Don't you think that would be nice to wrap project descriptions in text/plain with pre tag? Close if duplicate. I'm really sorry, looking through over 400 issues of production system is beyond of my capabilities.

di commented 2 years ago

Hi, thanks for the issue. I think it makes sense, and I don't think we have an existing issue about this yet.

I've added the 'good first issue' label here.

declassed-art commented 2 years ago

Thanks!

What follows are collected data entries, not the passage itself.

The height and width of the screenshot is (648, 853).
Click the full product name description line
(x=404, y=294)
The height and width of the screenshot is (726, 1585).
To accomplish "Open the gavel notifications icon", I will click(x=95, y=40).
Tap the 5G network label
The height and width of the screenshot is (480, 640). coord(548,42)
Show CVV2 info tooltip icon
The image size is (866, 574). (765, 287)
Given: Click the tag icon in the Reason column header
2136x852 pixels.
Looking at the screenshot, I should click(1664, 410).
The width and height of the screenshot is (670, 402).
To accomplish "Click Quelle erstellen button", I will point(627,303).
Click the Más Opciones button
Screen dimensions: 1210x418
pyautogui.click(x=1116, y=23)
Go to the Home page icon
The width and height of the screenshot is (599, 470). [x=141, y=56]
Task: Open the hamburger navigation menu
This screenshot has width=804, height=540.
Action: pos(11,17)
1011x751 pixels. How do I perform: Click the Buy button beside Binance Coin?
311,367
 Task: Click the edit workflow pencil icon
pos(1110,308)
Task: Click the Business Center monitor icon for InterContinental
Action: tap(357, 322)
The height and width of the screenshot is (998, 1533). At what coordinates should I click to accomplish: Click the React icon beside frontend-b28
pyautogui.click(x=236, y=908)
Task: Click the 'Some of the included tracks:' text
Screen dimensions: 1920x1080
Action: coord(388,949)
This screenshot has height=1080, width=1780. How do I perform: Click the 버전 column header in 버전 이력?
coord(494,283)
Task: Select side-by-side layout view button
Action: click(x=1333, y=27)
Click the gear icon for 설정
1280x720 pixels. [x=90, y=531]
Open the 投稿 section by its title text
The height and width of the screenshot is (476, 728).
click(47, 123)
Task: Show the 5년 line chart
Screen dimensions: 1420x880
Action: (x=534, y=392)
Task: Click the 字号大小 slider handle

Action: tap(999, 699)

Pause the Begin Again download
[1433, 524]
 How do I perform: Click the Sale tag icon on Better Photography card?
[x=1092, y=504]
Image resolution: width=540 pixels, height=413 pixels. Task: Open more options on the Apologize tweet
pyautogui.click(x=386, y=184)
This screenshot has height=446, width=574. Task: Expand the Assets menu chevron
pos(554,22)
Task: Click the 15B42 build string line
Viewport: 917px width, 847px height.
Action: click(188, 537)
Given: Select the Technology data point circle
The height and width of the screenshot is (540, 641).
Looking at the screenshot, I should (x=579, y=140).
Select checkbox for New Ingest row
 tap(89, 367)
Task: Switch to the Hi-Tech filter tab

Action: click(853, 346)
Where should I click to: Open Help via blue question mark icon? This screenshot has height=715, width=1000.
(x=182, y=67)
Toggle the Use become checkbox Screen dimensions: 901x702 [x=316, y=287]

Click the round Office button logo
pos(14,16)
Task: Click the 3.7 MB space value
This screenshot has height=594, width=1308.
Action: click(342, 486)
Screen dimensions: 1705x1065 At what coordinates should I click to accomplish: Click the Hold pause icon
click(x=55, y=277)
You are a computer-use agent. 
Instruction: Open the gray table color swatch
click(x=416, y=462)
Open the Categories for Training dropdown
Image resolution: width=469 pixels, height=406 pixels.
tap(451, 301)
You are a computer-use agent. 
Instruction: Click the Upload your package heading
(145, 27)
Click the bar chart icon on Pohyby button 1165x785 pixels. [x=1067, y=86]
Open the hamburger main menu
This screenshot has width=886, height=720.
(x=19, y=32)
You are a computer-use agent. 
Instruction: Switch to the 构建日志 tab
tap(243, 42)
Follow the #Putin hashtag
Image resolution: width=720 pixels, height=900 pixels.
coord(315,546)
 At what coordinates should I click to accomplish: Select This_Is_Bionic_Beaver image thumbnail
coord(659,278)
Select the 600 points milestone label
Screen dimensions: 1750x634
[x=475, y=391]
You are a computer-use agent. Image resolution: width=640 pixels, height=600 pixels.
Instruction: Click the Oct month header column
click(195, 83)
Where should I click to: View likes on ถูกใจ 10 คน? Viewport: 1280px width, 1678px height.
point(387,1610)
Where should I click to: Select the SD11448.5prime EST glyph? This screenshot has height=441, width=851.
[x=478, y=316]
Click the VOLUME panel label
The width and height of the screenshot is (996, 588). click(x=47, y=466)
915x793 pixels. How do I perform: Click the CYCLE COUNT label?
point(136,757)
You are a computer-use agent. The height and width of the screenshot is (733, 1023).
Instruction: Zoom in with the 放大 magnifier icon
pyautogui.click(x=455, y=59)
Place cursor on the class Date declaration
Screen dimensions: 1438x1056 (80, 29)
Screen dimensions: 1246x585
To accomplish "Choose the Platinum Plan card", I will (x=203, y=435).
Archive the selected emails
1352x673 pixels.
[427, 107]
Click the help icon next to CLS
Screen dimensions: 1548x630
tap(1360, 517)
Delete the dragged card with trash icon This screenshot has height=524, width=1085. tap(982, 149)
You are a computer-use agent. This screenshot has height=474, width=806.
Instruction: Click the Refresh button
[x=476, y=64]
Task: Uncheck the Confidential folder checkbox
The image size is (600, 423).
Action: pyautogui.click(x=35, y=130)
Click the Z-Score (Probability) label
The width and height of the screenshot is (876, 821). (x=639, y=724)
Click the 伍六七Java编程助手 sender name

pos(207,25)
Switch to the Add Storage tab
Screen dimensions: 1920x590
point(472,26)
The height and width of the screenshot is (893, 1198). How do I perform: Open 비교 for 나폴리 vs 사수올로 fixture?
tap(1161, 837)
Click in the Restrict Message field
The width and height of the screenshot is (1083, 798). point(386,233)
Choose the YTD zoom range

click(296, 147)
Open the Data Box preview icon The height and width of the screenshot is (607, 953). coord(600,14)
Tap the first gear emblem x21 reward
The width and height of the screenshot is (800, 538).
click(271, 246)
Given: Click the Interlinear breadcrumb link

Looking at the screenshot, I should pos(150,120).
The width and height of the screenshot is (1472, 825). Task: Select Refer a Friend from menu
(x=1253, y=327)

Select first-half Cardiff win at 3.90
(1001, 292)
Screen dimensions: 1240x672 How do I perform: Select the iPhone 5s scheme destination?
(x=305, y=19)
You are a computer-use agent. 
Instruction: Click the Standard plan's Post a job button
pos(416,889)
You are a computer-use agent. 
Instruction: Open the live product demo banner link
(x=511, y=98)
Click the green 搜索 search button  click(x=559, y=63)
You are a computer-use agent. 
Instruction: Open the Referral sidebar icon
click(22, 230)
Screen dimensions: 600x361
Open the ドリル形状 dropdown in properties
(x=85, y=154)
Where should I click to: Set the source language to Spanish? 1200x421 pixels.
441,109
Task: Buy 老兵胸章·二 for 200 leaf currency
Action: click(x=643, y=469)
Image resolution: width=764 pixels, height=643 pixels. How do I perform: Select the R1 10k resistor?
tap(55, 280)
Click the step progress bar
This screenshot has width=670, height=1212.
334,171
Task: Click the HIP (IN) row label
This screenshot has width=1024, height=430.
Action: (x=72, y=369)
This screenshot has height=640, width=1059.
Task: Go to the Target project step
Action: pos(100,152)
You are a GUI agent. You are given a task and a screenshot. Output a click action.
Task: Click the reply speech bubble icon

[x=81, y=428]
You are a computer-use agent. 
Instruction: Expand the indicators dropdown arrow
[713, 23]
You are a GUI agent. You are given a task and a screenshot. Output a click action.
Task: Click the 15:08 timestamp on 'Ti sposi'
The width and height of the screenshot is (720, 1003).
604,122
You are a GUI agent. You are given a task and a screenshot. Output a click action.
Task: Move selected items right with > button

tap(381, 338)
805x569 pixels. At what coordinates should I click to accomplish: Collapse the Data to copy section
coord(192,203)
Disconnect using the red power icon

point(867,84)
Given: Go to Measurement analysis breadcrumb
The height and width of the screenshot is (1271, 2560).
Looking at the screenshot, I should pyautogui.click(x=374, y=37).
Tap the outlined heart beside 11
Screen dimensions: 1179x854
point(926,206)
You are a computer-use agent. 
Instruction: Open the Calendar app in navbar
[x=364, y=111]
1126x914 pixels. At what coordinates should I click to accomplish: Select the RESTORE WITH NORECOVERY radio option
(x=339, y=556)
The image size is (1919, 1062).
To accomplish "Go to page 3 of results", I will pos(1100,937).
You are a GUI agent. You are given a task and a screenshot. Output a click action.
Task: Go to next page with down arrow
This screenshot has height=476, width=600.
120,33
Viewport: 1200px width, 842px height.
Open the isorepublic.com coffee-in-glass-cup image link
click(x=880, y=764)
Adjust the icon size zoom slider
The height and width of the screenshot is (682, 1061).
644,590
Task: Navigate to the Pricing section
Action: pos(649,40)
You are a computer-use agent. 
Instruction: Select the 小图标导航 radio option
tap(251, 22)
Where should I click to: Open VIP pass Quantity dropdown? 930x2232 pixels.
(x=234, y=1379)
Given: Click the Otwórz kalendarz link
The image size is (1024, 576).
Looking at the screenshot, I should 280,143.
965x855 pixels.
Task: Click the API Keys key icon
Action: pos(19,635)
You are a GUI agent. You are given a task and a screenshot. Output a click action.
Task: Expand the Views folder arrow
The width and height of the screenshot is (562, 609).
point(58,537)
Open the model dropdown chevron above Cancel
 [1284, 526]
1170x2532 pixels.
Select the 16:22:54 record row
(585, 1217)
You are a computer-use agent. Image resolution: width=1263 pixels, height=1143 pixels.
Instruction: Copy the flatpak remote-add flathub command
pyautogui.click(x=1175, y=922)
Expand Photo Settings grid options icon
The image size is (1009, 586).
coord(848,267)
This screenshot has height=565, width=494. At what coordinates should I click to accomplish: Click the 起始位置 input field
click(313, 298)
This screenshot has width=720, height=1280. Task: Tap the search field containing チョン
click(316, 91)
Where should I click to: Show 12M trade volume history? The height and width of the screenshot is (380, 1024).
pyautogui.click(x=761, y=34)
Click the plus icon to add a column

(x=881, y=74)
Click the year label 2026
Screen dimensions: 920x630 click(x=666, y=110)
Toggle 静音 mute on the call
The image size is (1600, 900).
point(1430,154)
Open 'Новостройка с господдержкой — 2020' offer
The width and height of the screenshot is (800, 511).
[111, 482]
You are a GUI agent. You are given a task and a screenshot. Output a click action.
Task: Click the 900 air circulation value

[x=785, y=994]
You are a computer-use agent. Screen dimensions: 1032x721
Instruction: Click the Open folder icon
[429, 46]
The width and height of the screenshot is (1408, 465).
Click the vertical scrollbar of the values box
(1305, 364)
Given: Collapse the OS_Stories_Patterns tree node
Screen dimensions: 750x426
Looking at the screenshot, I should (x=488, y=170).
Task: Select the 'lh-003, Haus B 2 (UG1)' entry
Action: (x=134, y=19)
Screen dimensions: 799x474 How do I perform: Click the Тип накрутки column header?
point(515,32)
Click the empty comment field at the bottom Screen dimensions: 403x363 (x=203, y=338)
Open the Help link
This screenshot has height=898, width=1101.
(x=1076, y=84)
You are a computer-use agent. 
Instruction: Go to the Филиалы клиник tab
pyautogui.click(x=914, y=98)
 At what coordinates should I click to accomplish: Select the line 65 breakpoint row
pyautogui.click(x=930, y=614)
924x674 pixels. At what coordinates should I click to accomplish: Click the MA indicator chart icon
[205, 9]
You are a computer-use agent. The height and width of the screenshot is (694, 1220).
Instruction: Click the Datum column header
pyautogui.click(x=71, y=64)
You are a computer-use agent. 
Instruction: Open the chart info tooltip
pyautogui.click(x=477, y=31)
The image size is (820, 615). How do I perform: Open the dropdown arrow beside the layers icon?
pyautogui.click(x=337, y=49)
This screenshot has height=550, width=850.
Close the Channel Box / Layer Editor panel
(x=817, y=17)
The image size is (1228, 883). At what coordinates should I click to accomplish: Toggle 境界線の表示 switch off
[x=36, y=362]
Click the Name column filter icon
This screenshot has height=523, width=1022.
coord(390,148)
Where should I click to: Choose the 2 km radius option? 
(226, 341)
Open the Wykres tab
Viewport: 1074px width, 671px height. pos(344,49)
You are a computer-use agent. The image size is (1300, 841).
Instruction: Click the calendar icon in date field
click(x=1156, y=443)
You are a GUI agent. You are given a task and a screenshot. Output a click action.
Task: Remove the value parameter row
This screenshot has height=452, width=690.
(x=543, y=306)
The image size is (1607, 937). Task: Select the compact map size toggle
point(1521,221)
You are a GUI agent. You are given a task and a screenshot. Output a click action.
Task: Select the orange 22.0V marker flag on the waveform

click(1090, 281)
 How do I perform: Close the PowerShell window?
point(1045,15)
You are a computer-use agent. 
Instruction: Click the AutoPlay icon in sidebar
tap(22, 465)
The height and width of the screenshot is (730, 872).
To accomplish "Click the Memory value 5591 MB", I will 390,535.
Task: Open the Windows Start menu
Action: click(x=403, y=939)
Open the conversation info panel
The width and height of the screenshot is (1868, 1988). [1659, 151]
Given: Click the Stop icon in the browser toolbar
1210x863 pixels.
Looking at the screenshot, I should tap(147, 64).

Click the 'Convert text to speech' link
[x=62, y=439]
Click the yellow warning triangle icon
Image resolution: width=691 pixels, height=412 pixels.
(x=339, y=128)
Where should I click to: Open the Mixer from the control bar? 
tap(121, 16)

This would keep ASCII art intact.

miketheman commented 2 years ago

Division of responsibility question: Since the rendering task in warehouse will prefer the html column of a Release's Description, should readme_renderer return a text/plain object with <pre> tags wrapping the entire block over here, or should warehouse use Description's content_type and wrap during display, something like this?

diff --git a/warehouse/packaging/views.py b/warehouse/packaging/views.py
index c9ea1bc2..3ea3b731 100644
--- a/warehouse/packaging/views.py
+++ b/warehouse/packaging/views.py
@@ -90,6 +90,9 @@ def release_detail(release, request):
     #       already rendered content.
     if release.description.html:
         description = release.description.html
+        if release.description.content_type == "text/plain":
+            # Wrap as preformatted text to preserve whitespace.
+            description = f"<pre>{description}</pre>"
     else:
         description = readme.render(
             release.description.raw, release.description.content_type

My preference leans towards implementing in readme_renderer, but that does change the current output behavior for the readme_renderer.txt.render()

di commented 2 years ago

I would expect readme_renderer to continue 'rendering' plaintext as plaintext with no HTML -- I think it's up to the consumer (Warehouse) to determine what to do with that rendered output and if it needs to be wrapped.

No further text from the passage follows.